Szef Samoobrony wszystkiemu zaprzecza i zarzuca Zbigniewowi Ziobrze, że to właśnie od niego dowiedział się o planowanej akcji CBŚ w ministerstwie rolnictwa. Były minister sprawiedliwości zaprzecza i jako dowód przedstawia rozmowę z Lepperem, którą potajemnie nagrał na dyktafon. Zarejestrowaną rozmowę nazywa "gwoździem do politycznej trumny Leppera". W 2011 roku, po śmierci lidera Samoobrony, sąd umarza wszystkie prowadzone wobec niego postępowania.
Największe afery podsłuchowe w Polsce
1 października 2009 roku "Rzeczpospolita" publikuje stenogramy z nagrań rejestrowanych przez CBA rok wcześniej rozmów (między innymi na cmentarzu) szefa klubu parlamentarnego PO Zbigniewa Chlebowskiego z Ryszardem Sobiesiakiem, biznesmenem działającym w branży hazardowej. Z rozmów wynika, że Sobiesiak jest zainteresowany korzystnym dla siebie kształtem ustawy hazardowej. Biznesmen szuka dla siebie wsparcia wśród wpływowych osób w rządzie. Zapewnienie pomocy otrzymuje od Zbigniewa Chlebowskiego, z którym, jak wynika z rozmów, łączą go dobre prywatne relacje.

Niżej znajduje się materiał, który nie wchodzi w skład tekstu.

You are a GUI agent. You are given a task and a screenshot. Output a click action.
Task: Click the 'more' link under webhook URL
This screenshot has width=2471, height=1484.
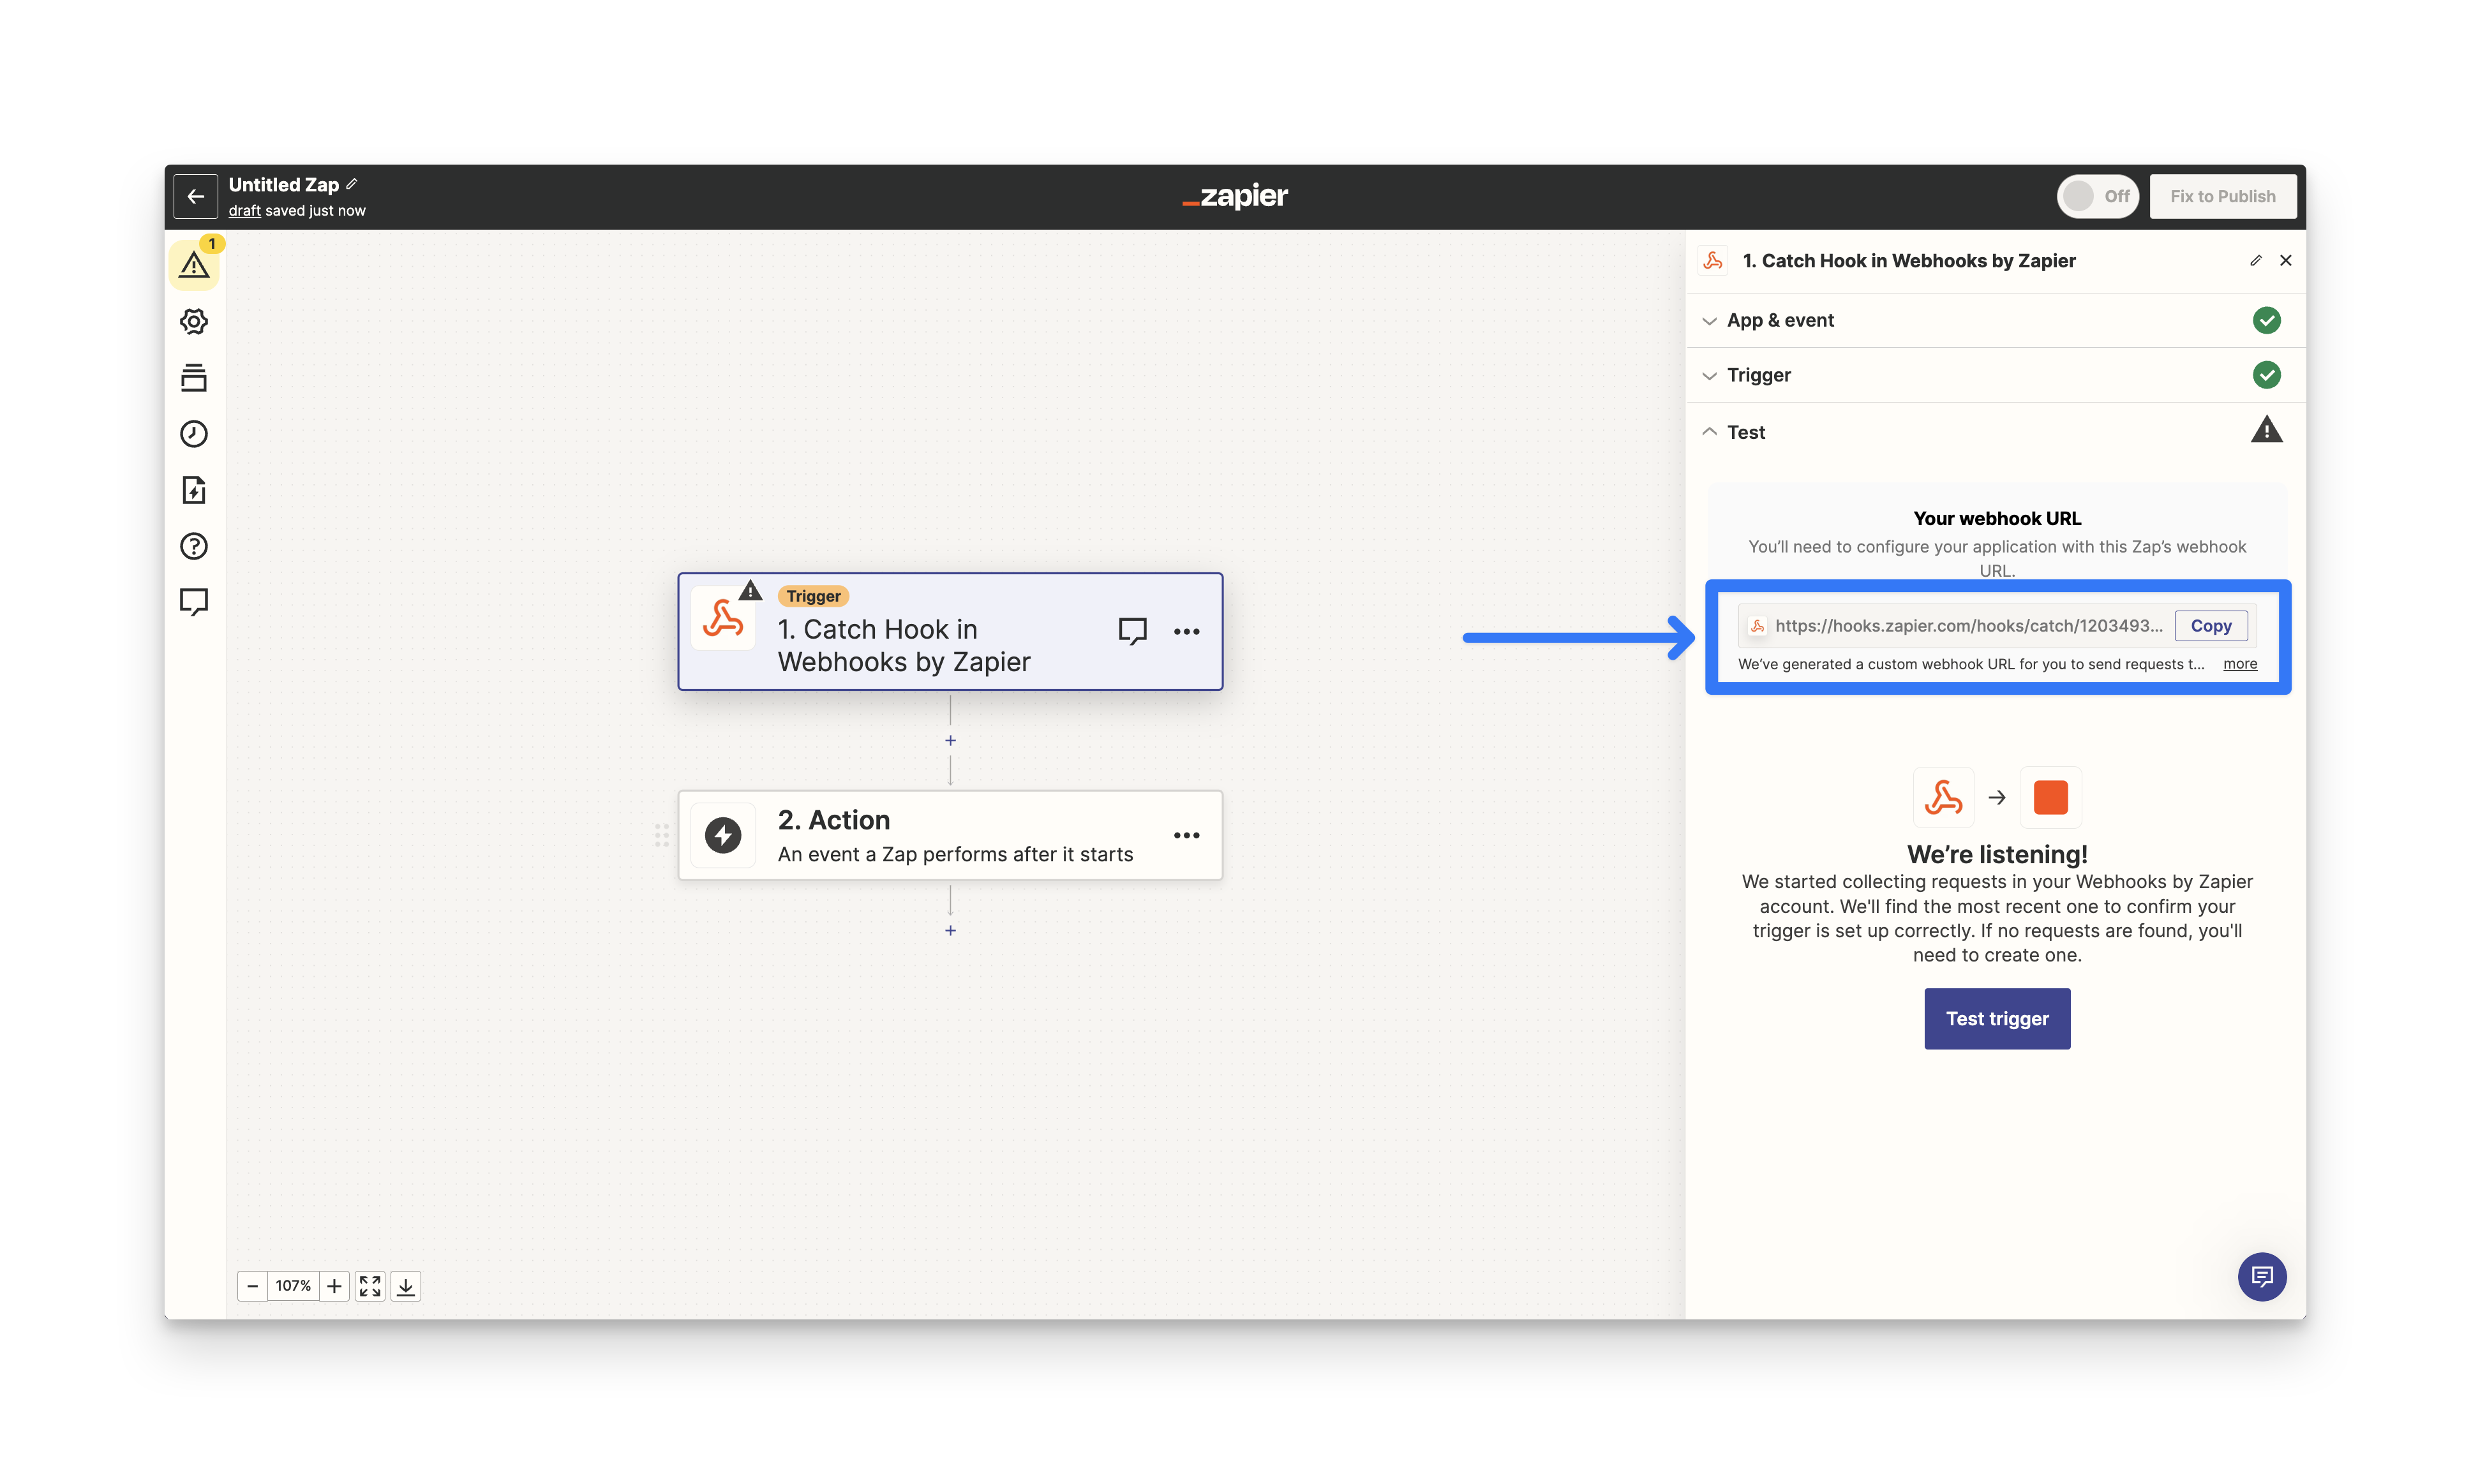[2239, 664]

W rozmowach powołuje się między innymi na spotkania z ówczesnym ministrem sportu Mirosławem Drzewieckim i Grzegorzem Schetyną. Spotkania z tymi politykami nie zostają w żaden sposób zarejestrowane, mimo to politycy tracą ministerialne stanowiska.
Największe afery podsłuchowe w Polsce
Głośnym echem odbija się też opublikowana przez "Puls Biznesu" rozmowa szefa kółek rolniczych Władysława Serafina z byłym prezesem Agencji Rynku Rolnego. Kamerę w swoim gabinecie ustawia Serafin. Na spotkanie zaprasza byłego już szefa Agencji Rynku Rolnego. Ten szczerze opowiada o relacjach biznesowych działaczy PSL i ich rodzin w spółkach podległych resortowi rolnictwa. Po publikacji taśm w lipcu 2012 roku Marek Sawicki traci stanowisko ministra rolnictwa. Do dzisiaj nie wiadomo, po co Serafin nagrywał i po co upubliczniał nagranie, na którym przecież sporo stracił.